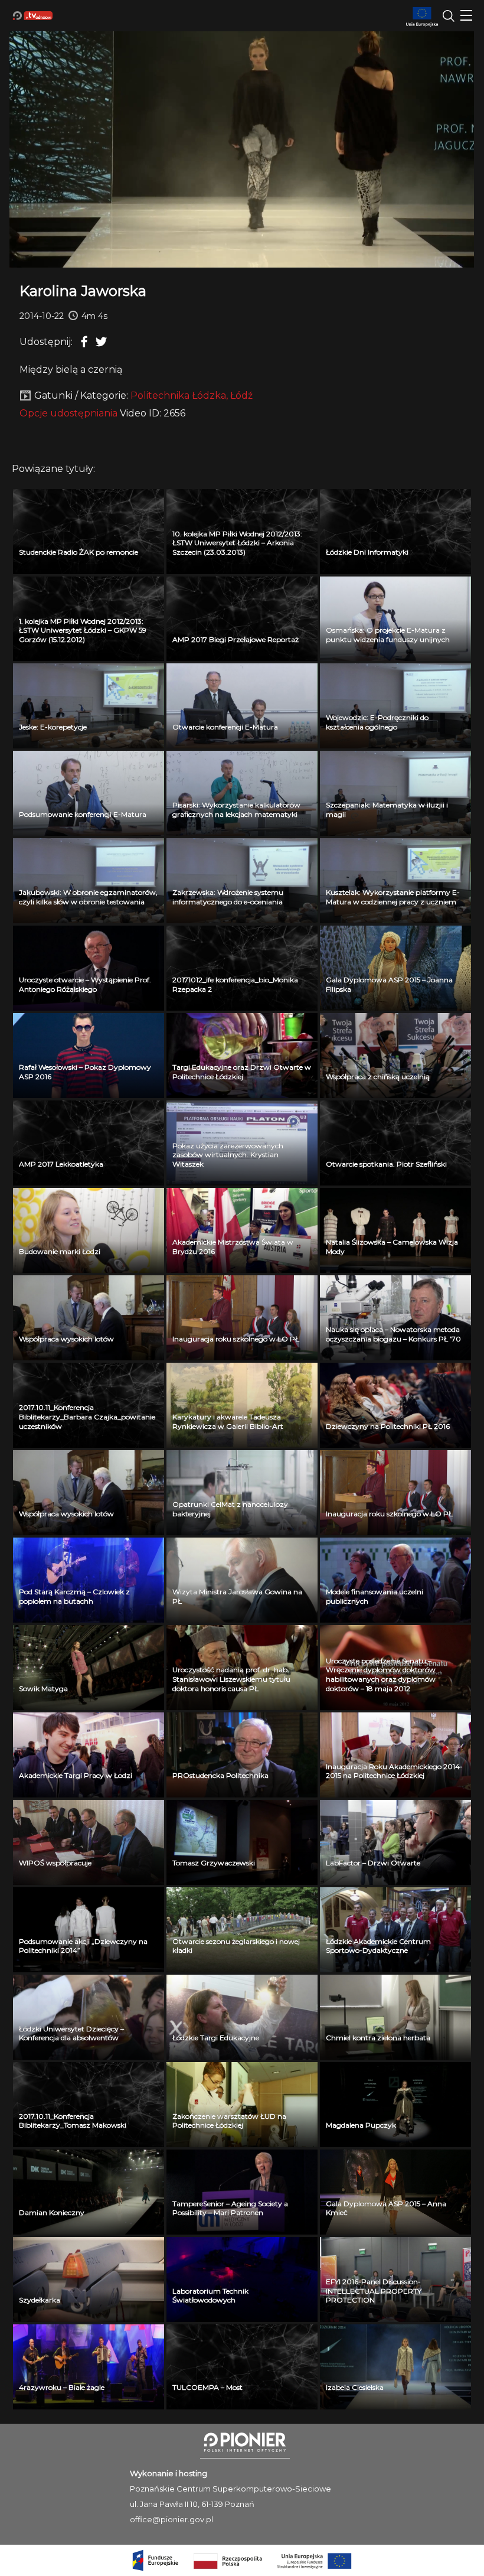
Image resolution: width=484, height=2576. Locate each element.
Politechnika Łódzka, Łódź (191, 395)
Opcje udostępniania (68, 413)
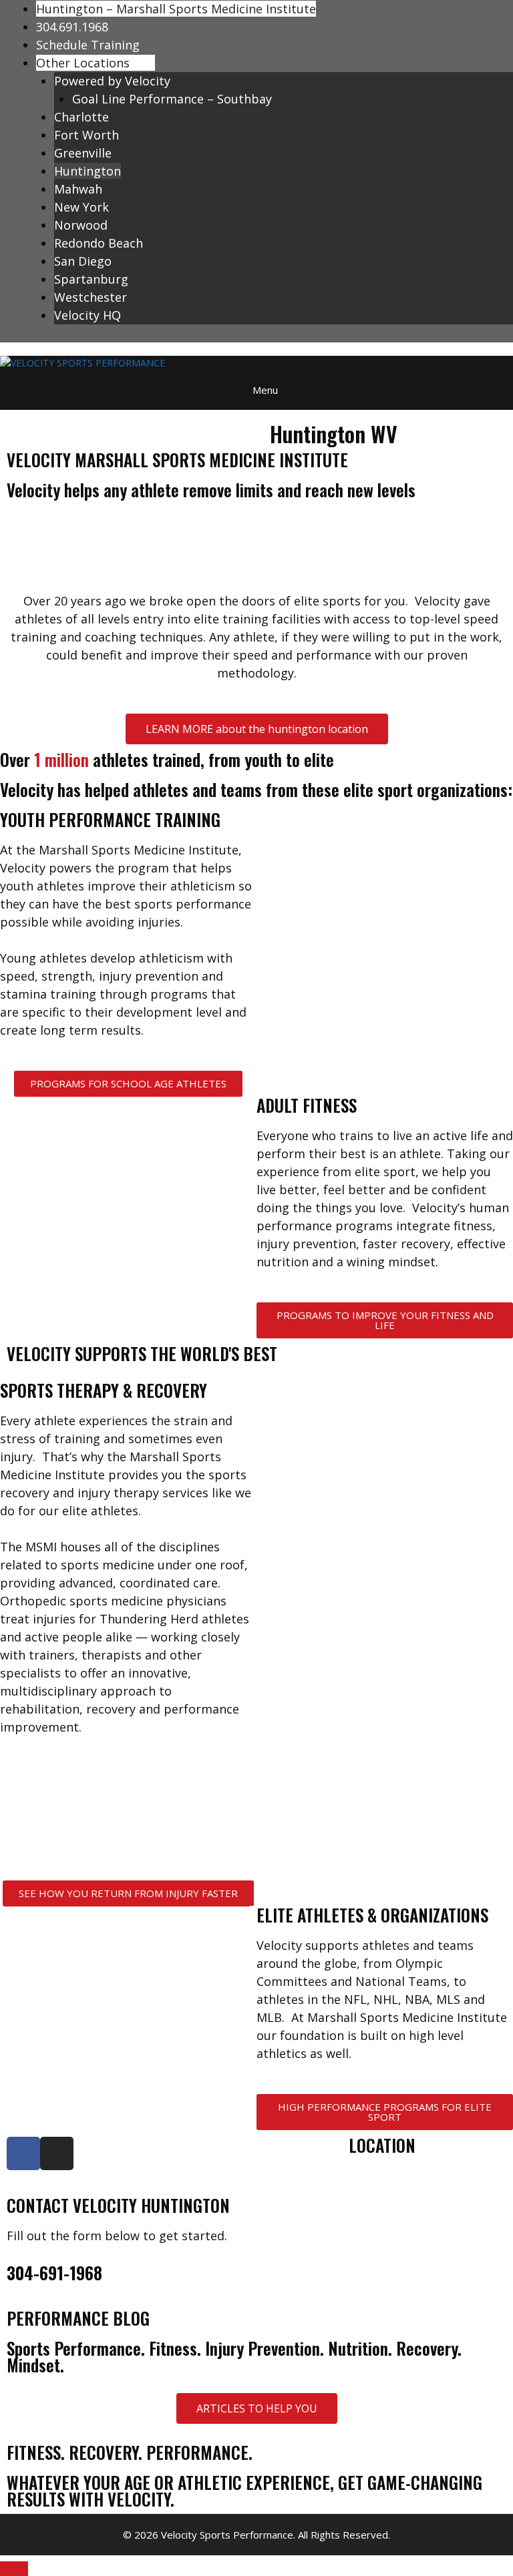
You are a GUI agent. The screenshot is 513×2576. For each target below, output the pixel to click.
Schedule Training (88, 45)
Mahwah (78, 189)
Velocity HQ (87, 315)
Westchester (90, 297)
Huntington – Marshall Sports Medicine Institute (176, 9)
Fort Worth (86, 135)
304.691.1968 (72, 27)
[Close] (14, 2568)
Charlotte (81, 117)
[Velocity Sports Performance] (82, 363)
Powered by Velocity (112, 81)
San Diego (83, 261)
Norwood (81, 225)
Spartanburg (91, 279)
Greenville (83, 153)
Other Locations (83, 63)
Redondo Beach (98, 243)
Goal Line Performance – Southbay (172, 99)
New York (81, 207)
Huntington (87, 171)
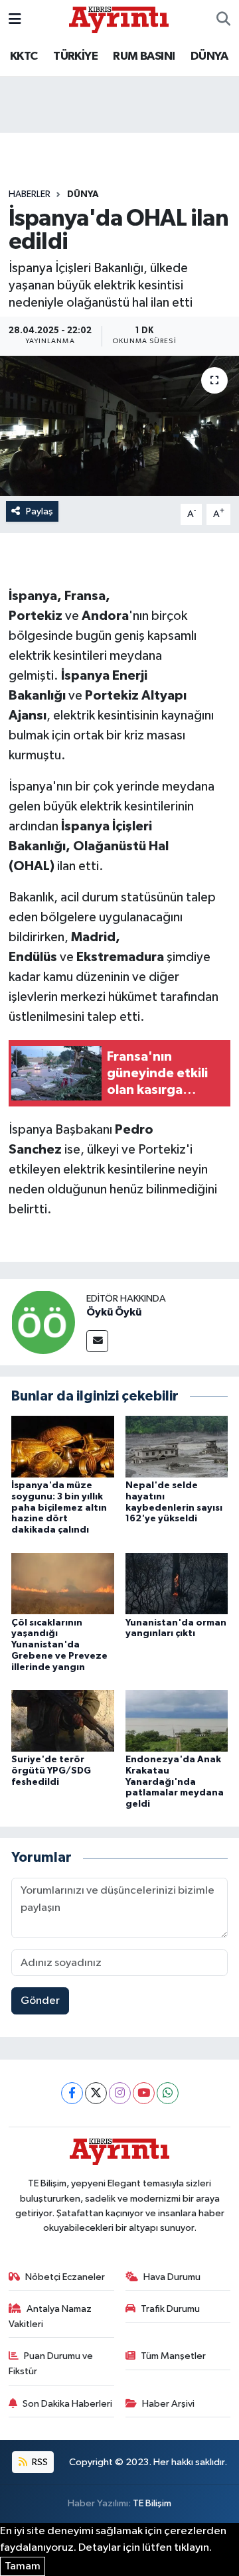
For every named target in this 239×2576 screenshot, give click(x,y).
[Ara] (223, 20)
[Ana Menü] (15, 19)
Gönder (40, 2001)
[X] (96, 2093)
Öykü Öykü (113, 1312)
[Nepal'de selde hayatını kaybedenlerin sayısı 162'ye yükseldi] (176, 1446)
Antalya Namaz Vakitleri (50, 2316)
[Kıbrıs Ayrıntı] (119, 19)
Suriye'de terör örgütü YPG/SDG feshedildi (51, 1771)
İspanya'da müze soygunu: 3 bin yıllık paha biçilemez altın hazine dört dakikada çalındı (59, 1508)
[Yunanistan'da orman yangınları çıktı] (176, 1583)
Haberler (29, 194)
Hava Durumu (171, 2277)
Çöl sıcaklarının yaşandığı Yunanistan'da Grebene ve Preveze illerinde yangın (59, 1645)
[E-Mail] (97, 1341)
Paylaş (39, 511)
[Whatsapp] (168, 2093)
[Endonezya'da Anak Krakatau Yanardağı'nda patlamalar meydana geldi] (176, 1720)
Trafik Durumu (170, 2309)
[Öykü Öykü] (43, 1321)
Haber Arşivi (168, 2404)
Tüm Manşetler (173, 2356)
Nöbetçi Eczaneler (65, 2277)
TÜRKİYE (75, 56)
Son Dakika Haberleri (67, 2404)
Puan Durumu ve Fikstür (51, 2363)
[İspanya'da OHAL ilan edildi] (119, 426)
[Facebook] (72, 2093)
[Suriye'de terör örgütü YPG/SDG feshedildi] (62, 1720)
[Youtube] (144, 2093)
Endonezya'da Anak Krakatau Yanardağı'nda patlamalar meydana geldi (174, 1782)
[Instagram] (120, 2093)
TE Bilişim (152, 2503)
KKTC (24, 56)
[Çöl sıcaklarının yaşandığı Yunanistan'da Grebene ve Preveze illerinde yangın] (62, 1583)
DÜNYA (209, 56)
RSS (39, 2462)
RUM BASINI (144, 56)
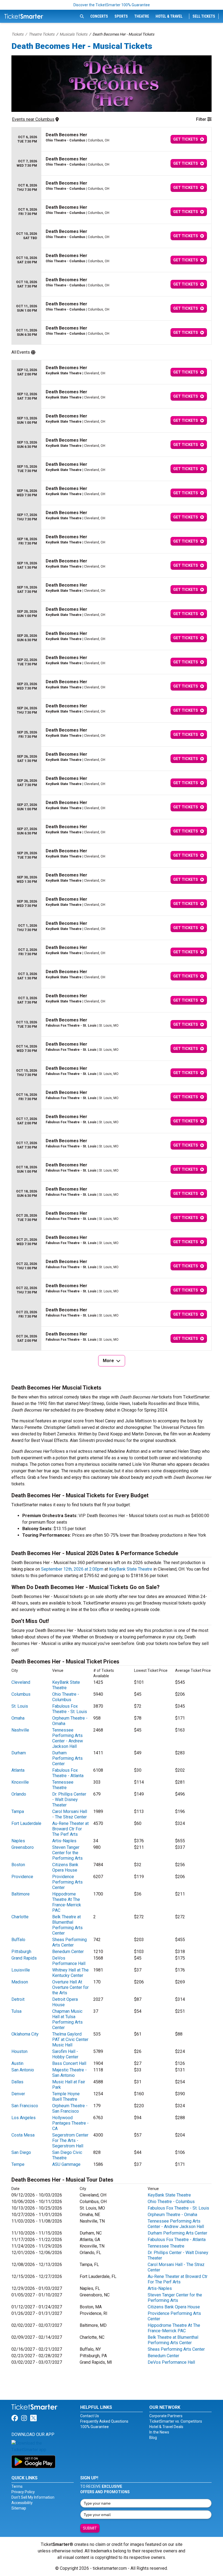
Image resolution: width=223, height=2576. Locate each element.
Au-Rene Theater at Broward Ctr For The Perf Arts (70, 1829)
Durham (18, 1752)
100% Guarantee (94, 2427)
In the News (159, 2432)
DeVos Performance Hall (68, 1960)
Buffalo (18, 1939)
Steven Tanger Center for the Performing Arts (67, 1853)
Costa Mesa (23, 2135)
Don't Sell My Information (32, 2497)
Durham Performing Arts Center (67, 1758)
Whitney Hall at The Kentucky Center (70, 1972)
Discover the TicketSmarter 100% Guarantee (111, 5)
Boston (18, 1864)
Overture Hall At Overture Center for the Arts (70, 1987)
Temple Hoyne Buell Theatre (66, 2096)
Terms (17, 2486)
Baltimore (20, 1894)
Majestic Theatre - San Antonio (69, 2072)
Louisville (20, 1970)
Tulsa (16, 2011)
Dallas (17, 2081)
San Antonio (22, 2069)
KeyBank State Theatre (130, 1569)
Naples (18, 1840)
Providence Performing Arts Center (67, 1882)
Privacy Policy (23, 2492)
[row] (111, 139)
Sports (121, 16)
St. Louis (19, 1706)
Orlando (18, 1794)
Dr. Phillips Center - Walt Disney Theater (69, 1800)
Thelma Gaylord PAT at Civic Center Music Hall (70, 2039)
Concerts (99, 16)
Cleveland (20, 1682)
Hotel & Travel (169, 16)
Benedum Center (68, 1951)
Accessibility (22, 2503)
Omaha (17, 1718)
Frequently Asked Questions (104, 2421)
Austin (17, 2063)
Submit (90, 2528)
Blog (153, 2437)
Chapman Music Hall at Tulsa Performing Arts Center (67, 2019)
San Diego (21, 2152)
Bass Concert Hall (69, 2063)
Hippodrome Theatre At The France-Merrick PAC (66, 1902)
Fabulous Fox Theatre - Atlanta (67, 1773)
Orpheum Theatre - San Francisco (70, 2108)
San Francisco (24, 2105)
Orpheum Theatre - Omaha (172, 2214)
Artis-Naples (64, 1840)
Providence (22, 1876)
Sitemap (18, 2508)
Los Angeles (23, 2117)
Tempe (17, 2164)
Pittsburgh (21, 1951)
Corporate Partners (165, 2416)
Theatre (141, 16)
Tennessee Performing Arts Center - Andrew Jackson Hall (67, 1738)
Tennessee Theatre (62, 1785)
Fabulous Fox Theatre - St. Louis (69, 1709)
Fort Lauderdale (26, 1823)
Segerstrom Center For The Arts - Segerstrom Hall (70, 2140)
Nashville (20, 1730)
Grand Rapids (24, 1958)
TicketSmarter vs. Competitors (175, 2421)
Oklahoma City (25, 2034)
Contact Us (89, 2416)
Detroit (17, 1999)
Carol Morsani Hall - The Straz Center (69, 1814)
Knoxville (20, 1782)
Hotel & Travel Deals (166, 2427)
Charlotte (20, 1916)
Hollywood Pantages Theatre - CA (70, 2123)
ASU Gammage (66, 2164)
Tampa (17, 1811)
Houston (19, 2051)
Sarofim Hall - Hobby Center (65, 2054)
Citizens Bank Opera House (65, 1867)
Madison (19, 1982)
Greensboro (22, 1847)
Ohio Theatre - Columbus (65, 1697)
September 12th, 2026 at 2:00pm (72, 1569)
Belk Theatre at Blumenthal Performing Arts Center (67, 1925)
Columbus (20, 1694)
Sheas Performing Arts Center (69, 1942)
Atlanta (17, 1770)
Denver (18, 2093)
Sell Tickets (204, 16)
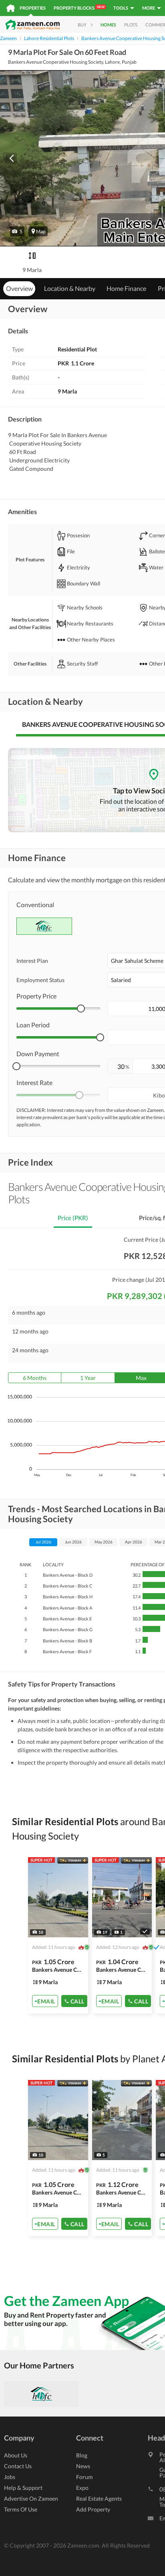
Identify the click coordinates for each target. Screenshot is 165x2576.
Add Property (93, 2509)
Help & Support (23, 2487)
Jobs (9, 2476)
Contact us (18, 2466)
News (83, 2466)
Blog (81, 2455)
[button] (17, 231)
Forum (84, 2476)
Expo (82, 2487)
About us (15, 2455)
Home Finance (126, 288)
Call (77, 2001)
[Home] (11, 8)
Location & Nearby (69, 288)
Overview (19, 288)
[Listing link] (58, 1935)
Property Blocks (79, 7)
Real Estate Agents (99, 2498)
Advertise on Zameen (31, 2498)
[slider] (81, 1009)
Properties (33, 7)
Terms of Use (20, 2509)
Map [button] (41, 231)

◆ Exercise prompt
Within the material above, copy exactly the lines from the line that holds "Tüm Manşetler (173, 2356)" up to and including the line that holds "[Youtube] (144, 2093)".

◆ Task response
Tüm Manşetler (173, 2356)
Nöbetçi Eczaneler (65, 2277)
TÜRKİYE (75, 56)
Son Dakika Haberleri (67, 2404)
Puan Durumu ve Fikstür (51, 2363)
[İspanya'da OHAL ilan edildi] (119, 426)
[Facebook] (72, 2093)
[Suriye'de terör örgütü YPG/SDG feshedildi] (62, 1720)
[Youtube] (144, 2093)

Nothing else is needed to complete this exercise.